Quebec report – vive la difference May 01, 2010 | Richard Coté
2009 was a challenging year for Canadian employers as group benefits affordability issues arising from the ever-increasing cost of employee healthcare benefits, longevity concerns and the off-loading of government services were exacerbated by the recession. Quebec employers are facing the same dilemmas as organizations in other provinces—yet how they are addressing these challenges in 2010 is, in some cases, distinctive.
Over the past year, Hewitt Associates has conducted several national surveys of Canadian employers to examine the prevalence of and trends in flexible benefits as well as retiree healthcare programs. When responses from Quebec-based organizations are compared with those from the country as a whole, there are some significant differences.
While there has not been much legislative or regulatory change over the last year from a benefits perspective, amendments may be forthcoming if Quebec decides to follow the lead of Ontario and Alberta and reduce the cost of generic drugs. In the meantime, there are other measures Quebec employers may want to consider from a cost-containment standpoint.
Designing flexible plans Employers in Quebec are almost as likely to offer full flexible benefits programs as Canadian employers on the whole (23% in Quebec versus 25% nationally), according to Hewitt’s Flexible Benefits in Canada 2009 survey. They are also less likely to offer traditional non-flex plans (27% in Quebec versus 40% nationally). Of the 27% of Quebec-based organizations with traditional plans, only 17% have no intention of introducing flex—the other 83% are either in the process of implementing a flex plan or plan to do so in the future.
The plan design most popular with Quebec respondents is a modular flex plan, in which several benefits are grouped together (e.g., life insurance, disability insurance and medical and dental coverage are grouped together into high-, medium- and low-coverage packages) and employees choose the package that best meets their needs. Half of the Quebec employers surveyed offer this type of plan, compared with only 20% nationally.
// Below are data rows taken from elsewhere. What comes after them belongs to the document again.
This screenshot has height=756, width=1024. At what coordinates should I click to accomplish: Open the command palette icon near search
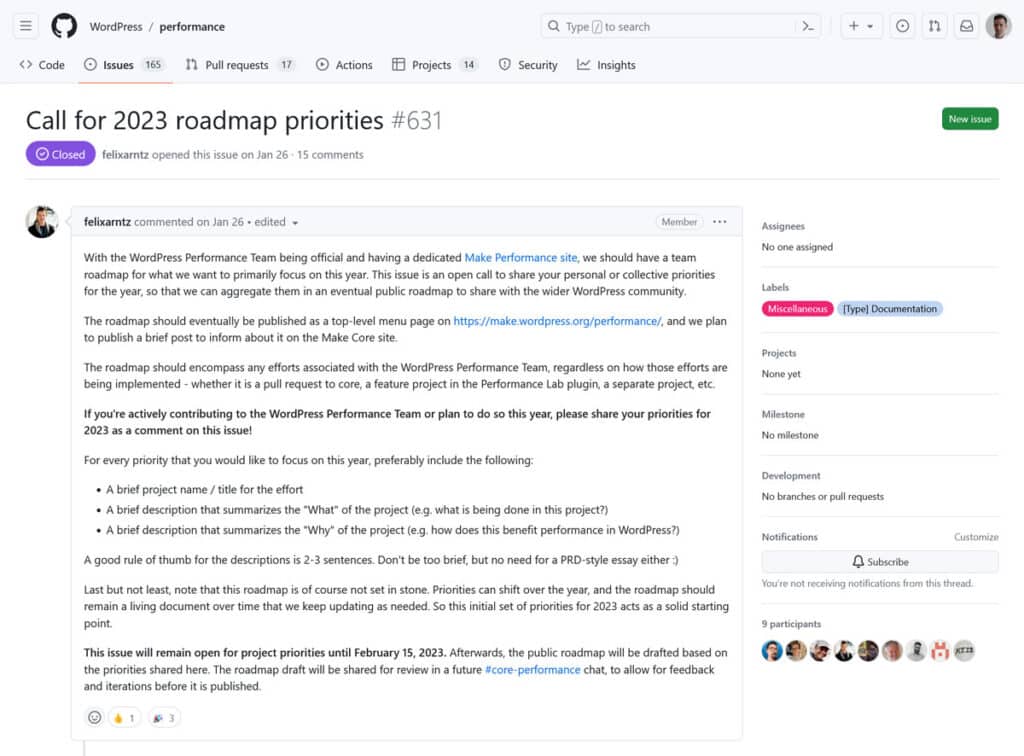808,27
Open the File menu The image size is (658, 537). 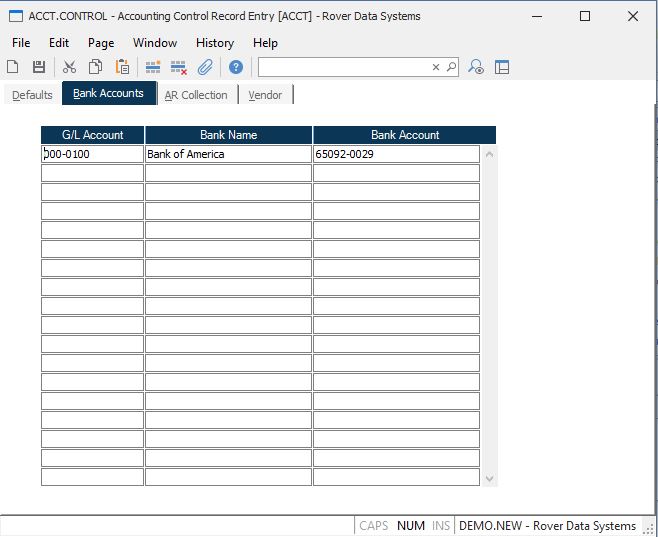pyautogui.click(x=21, y=43)
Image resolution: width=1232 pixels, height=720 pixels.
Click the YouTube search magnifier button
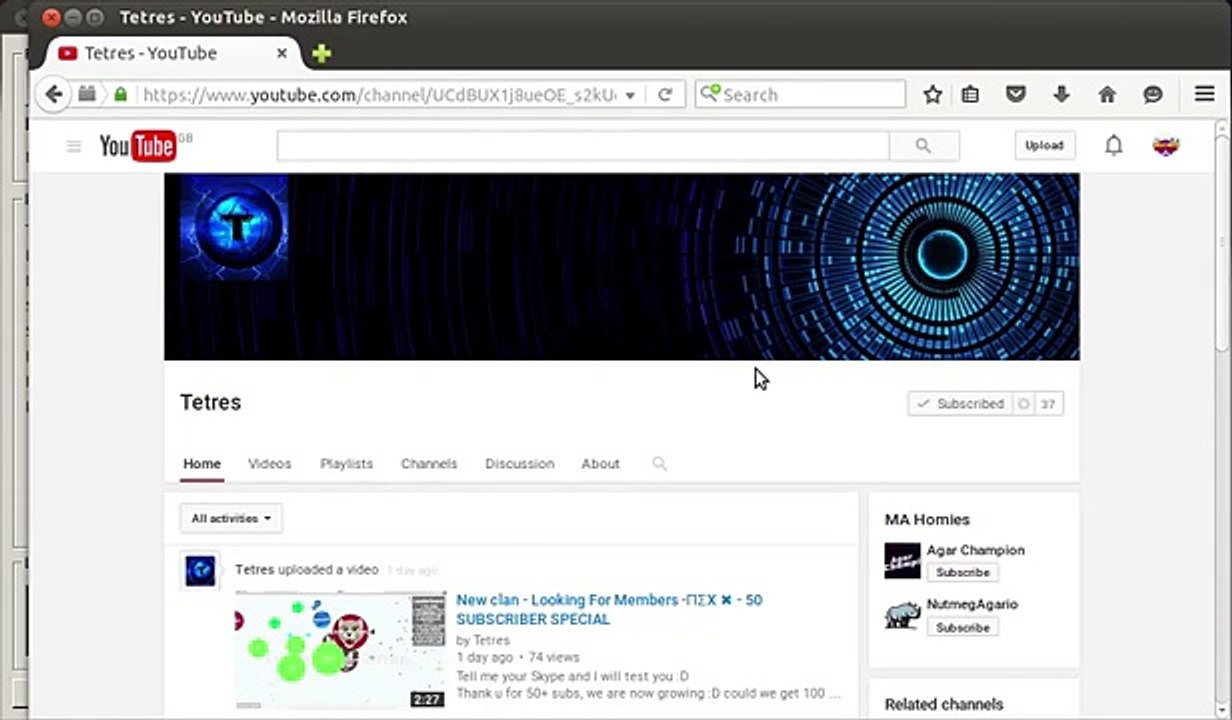coord(923,146)
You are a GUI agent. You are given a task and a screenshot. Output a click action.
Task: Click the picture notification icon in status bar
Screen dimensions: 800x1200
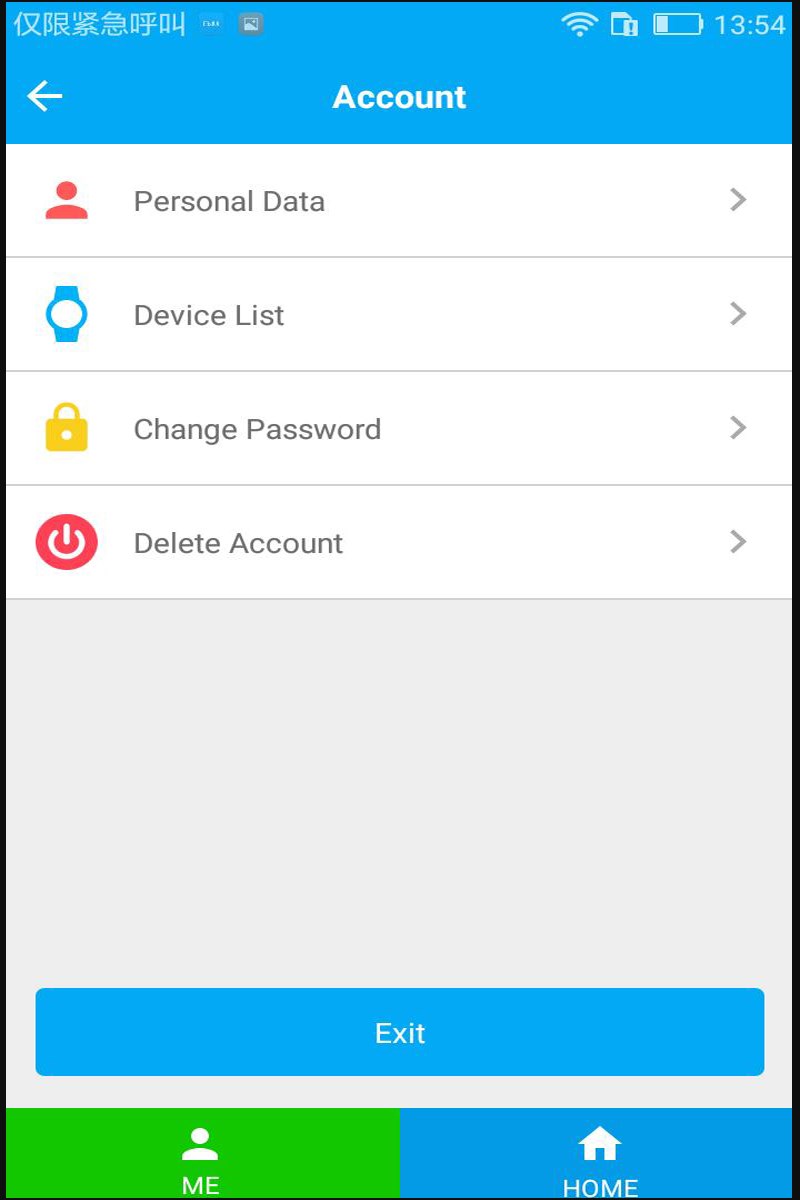click(251, 24)
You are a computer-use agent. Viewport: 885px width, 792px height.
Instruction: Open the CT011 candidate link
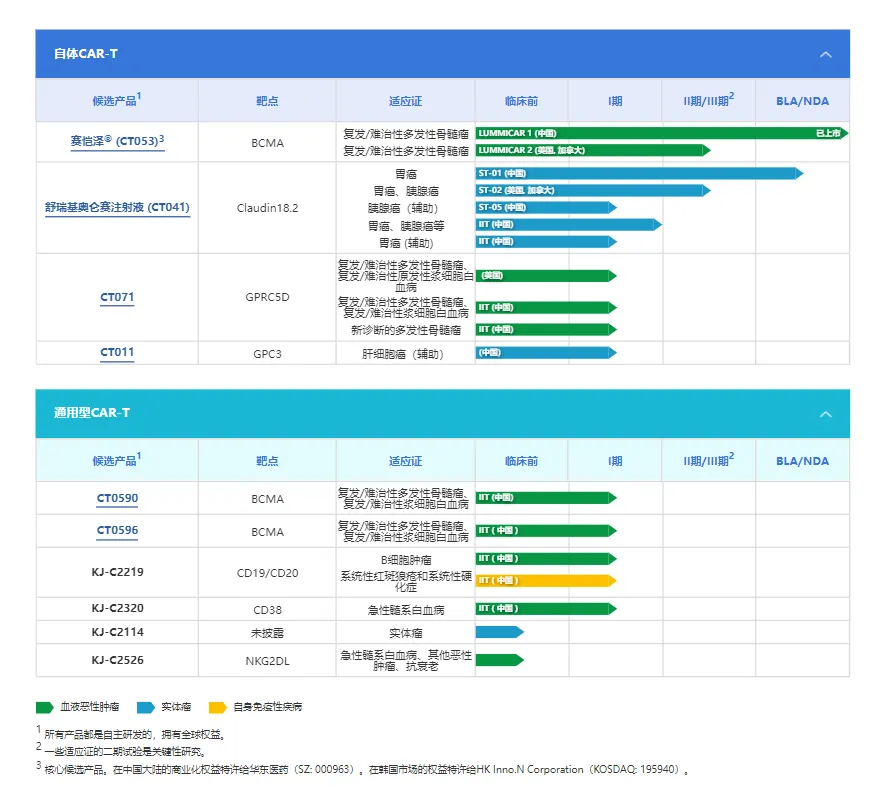pyautogui.click(x=117, y=352)
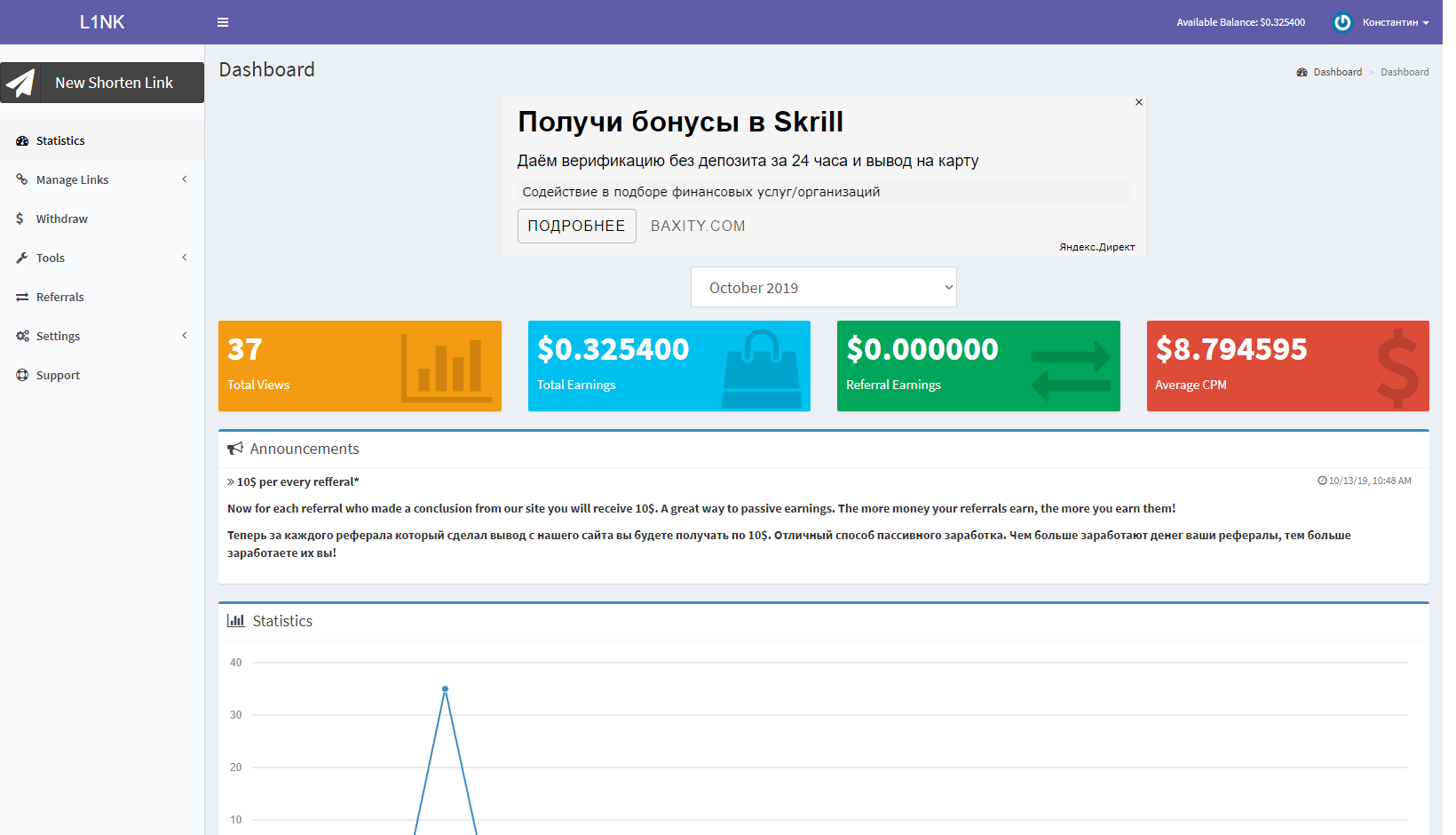Click the Support lifebuoy icon

[22, 375]
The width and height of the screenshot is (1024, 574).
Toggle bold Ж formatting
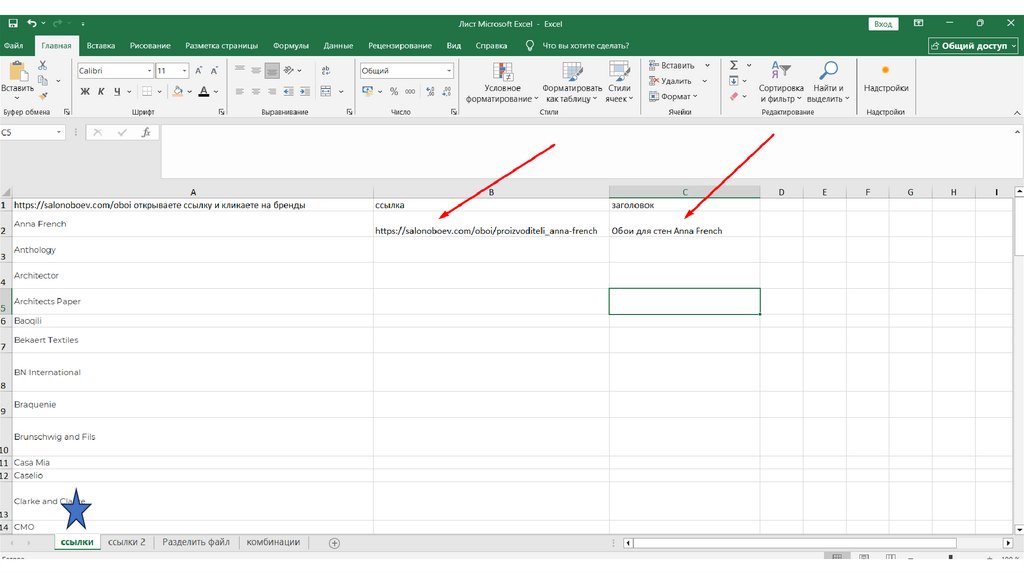click(85, 91)
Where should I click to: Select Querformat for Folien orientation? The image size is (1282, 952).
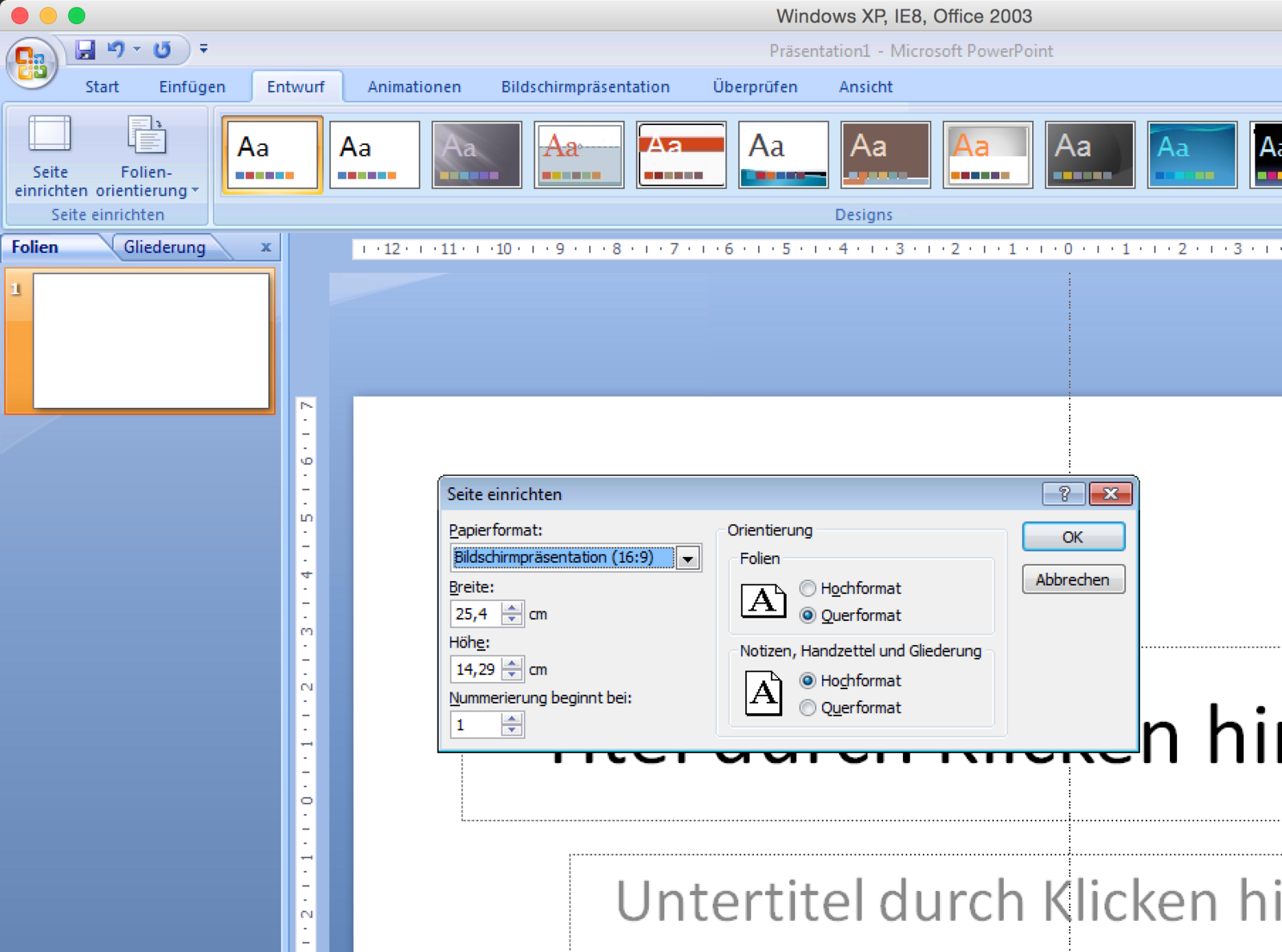[808, 615]
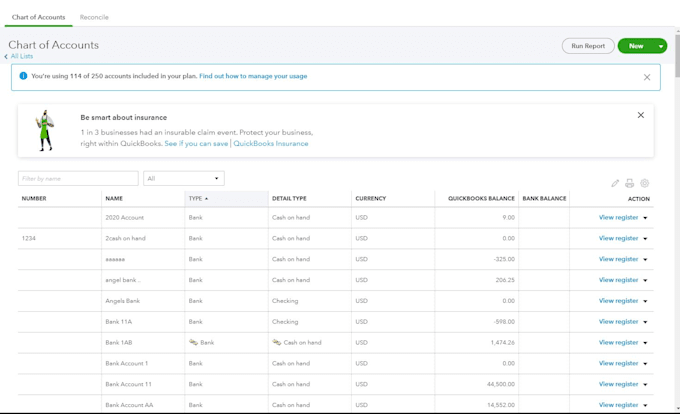680x414 pixels.
Task: Click the insurance mascot illustration
Action: 45,130
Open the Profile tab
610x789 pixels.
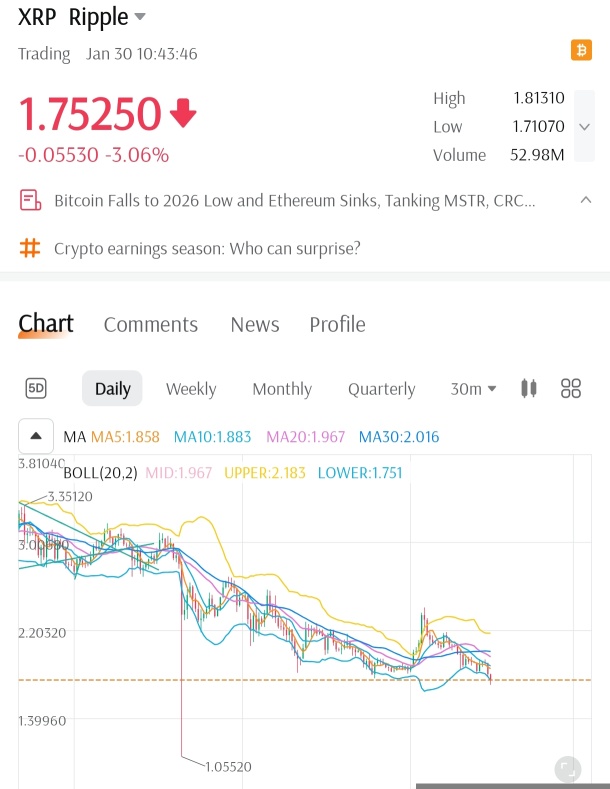click(x=338, y=325)
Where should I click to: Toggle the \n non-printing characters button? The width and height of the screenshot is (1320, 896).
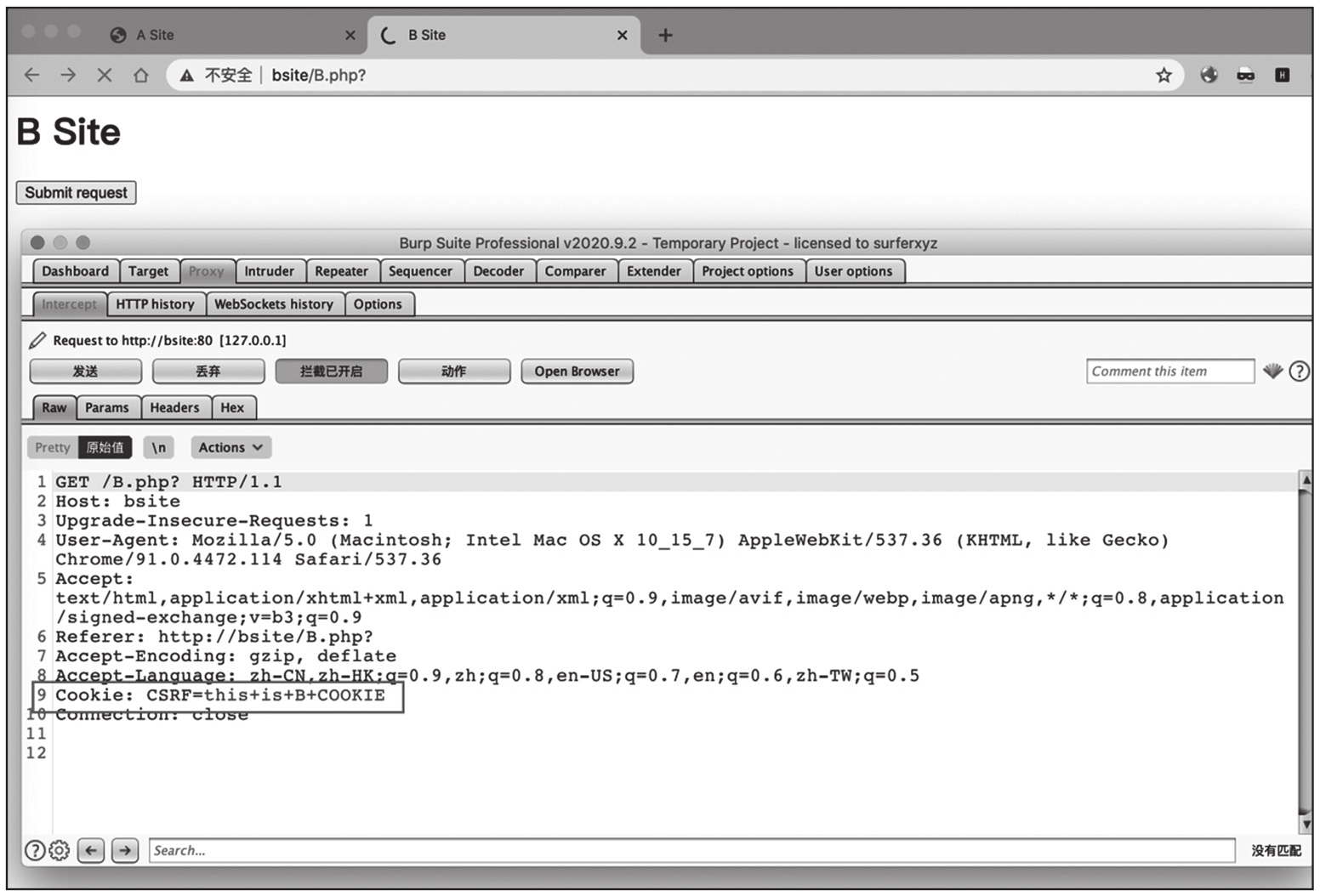pyautogui.click(x=159, y=447)
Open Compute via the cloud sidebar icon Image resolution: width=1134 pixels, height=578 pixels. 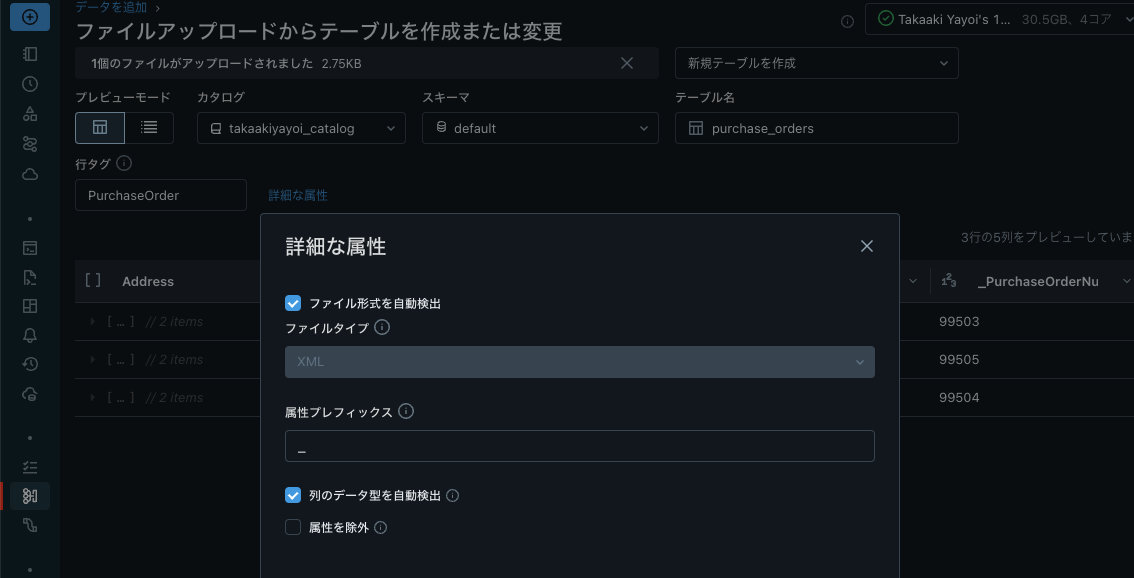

This finding may suggest that Quebec employers are less willing than their counterparts in the rest of Canada to offer more fully flexible plans, or that they have a desire to keep things simple for employees.
Quebec employers cited the same top three perceived advantages of flex as Canadian employers on the whole: meeting diverse employee needs; containing benefits cost increases; and improving employee attraction and retention. However, while the national sentiment was that meeting diverse needs is the foremost advantage and cost containment is secondary, the reverse holds true for Quebec employers. And when asked to name their greatest concerns around implementing a flexible benefits plan, employers across Canada cited administration and employee communication, in that order—yet Quebec employers stressed communication as a far greater concern.